BEGIN

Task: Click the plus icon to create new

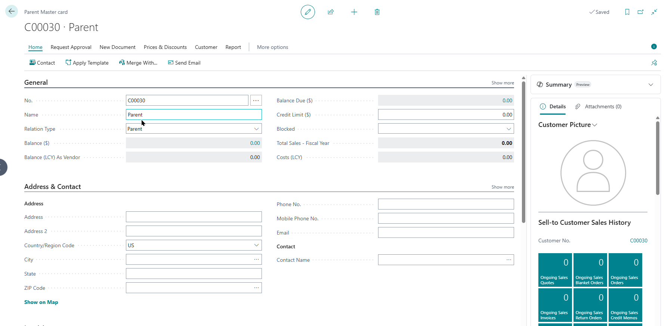Action: tap(354, 12)
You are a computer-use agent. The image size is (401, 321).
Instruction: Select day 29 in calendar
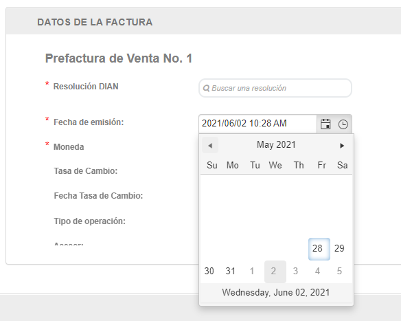pos(339,248)
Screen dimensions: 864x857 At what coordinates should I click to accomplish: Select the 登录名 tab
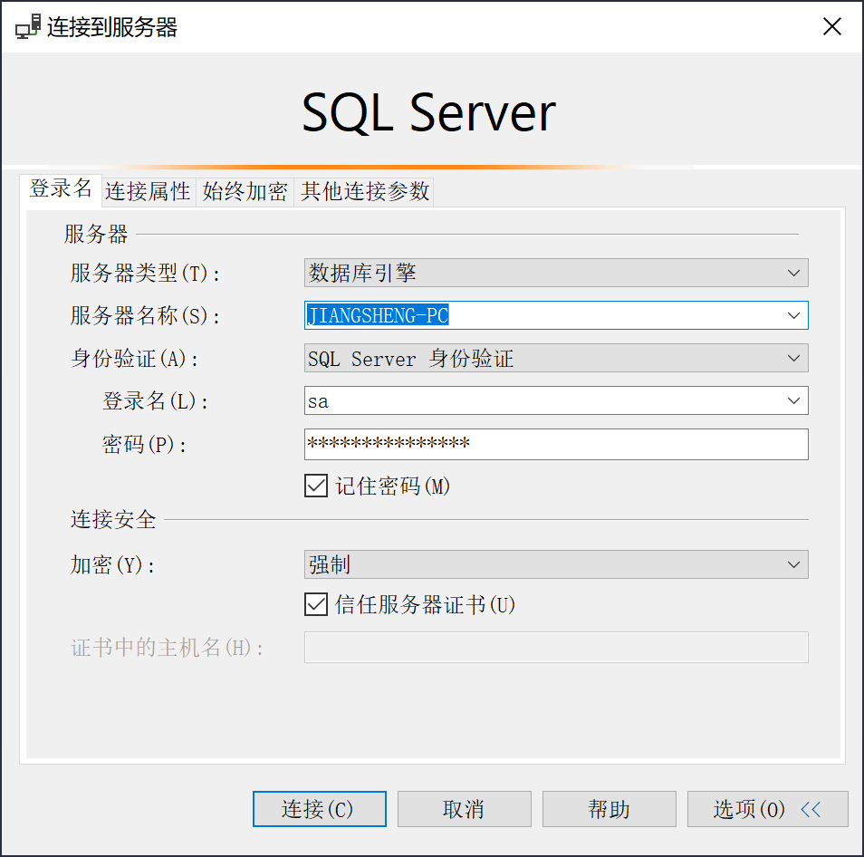61,189
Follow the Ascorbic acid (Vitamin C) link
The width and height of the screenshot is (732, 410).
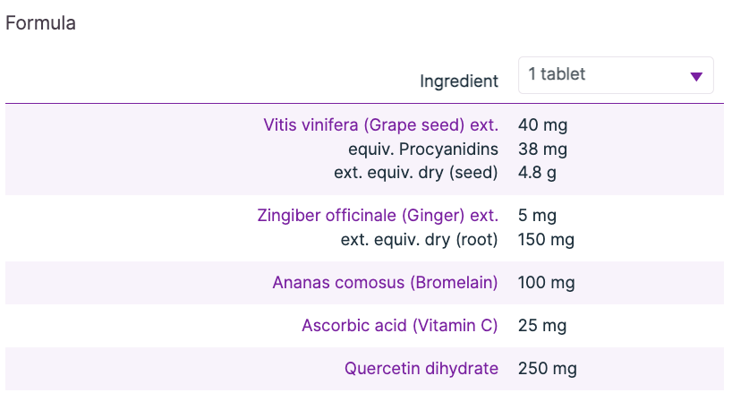[x=399, y=326]
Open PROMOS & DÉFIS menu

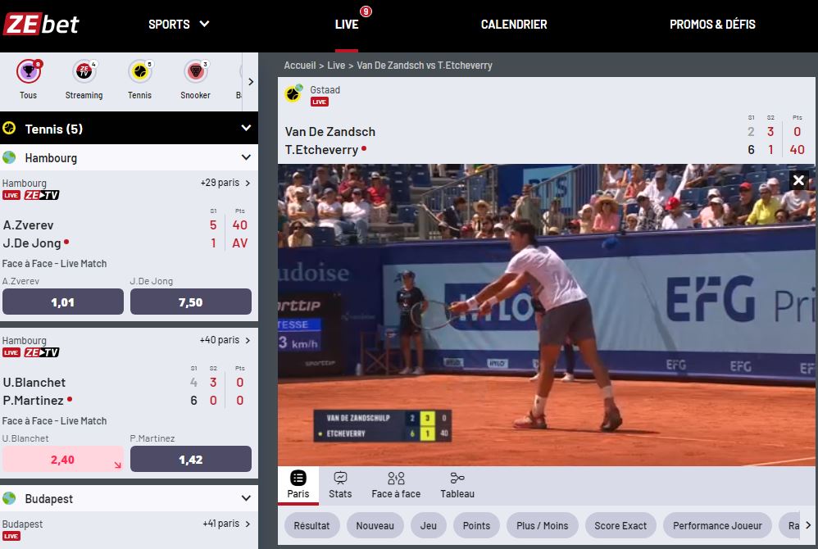[712, 25]
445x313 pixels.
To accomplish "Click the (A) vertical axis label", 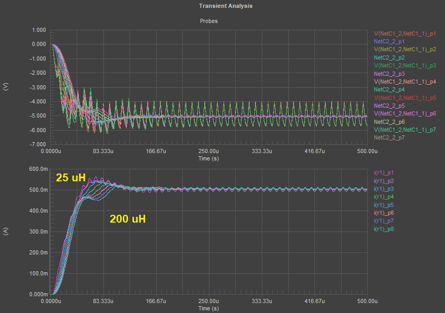I will 6,231.
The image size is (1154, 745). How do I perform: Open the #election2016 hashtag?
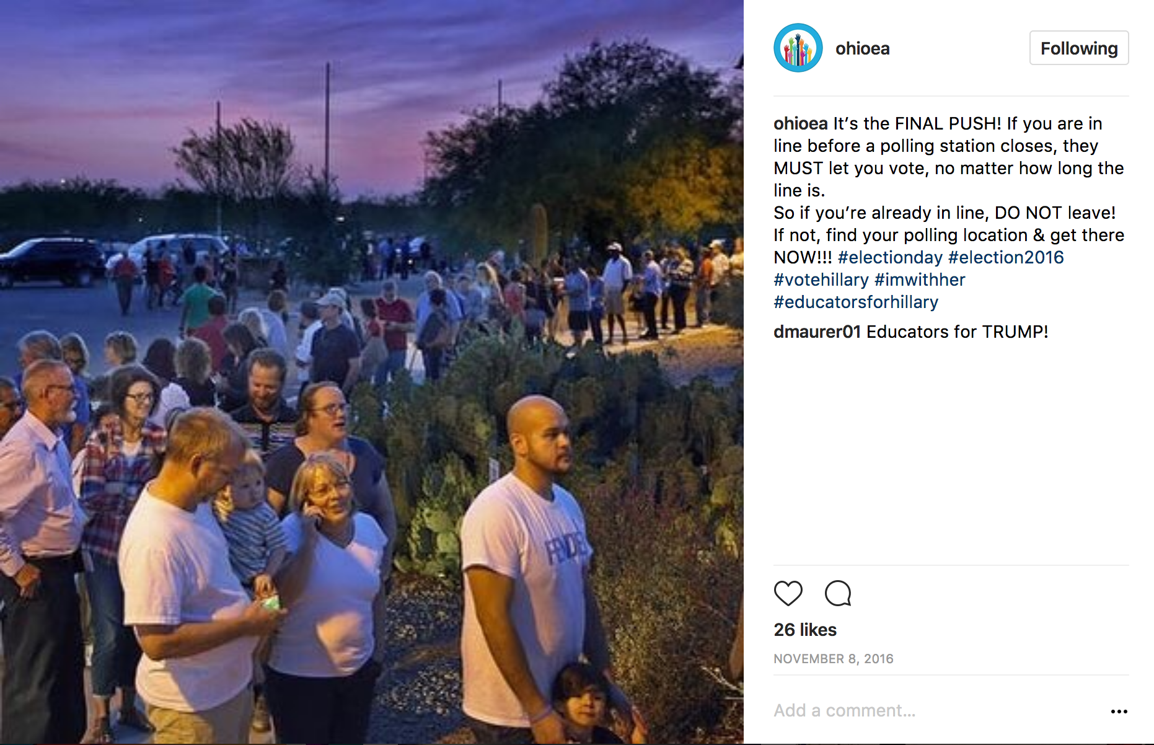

END

What the task asks:
Scan the entries above for the word "image". Report the lines that hold it.

Problem solution:
You are a computer-use agent. The image size is (401, 321).
The image size is (1154, 745). How do I perform: Open the #election2016 hashtag?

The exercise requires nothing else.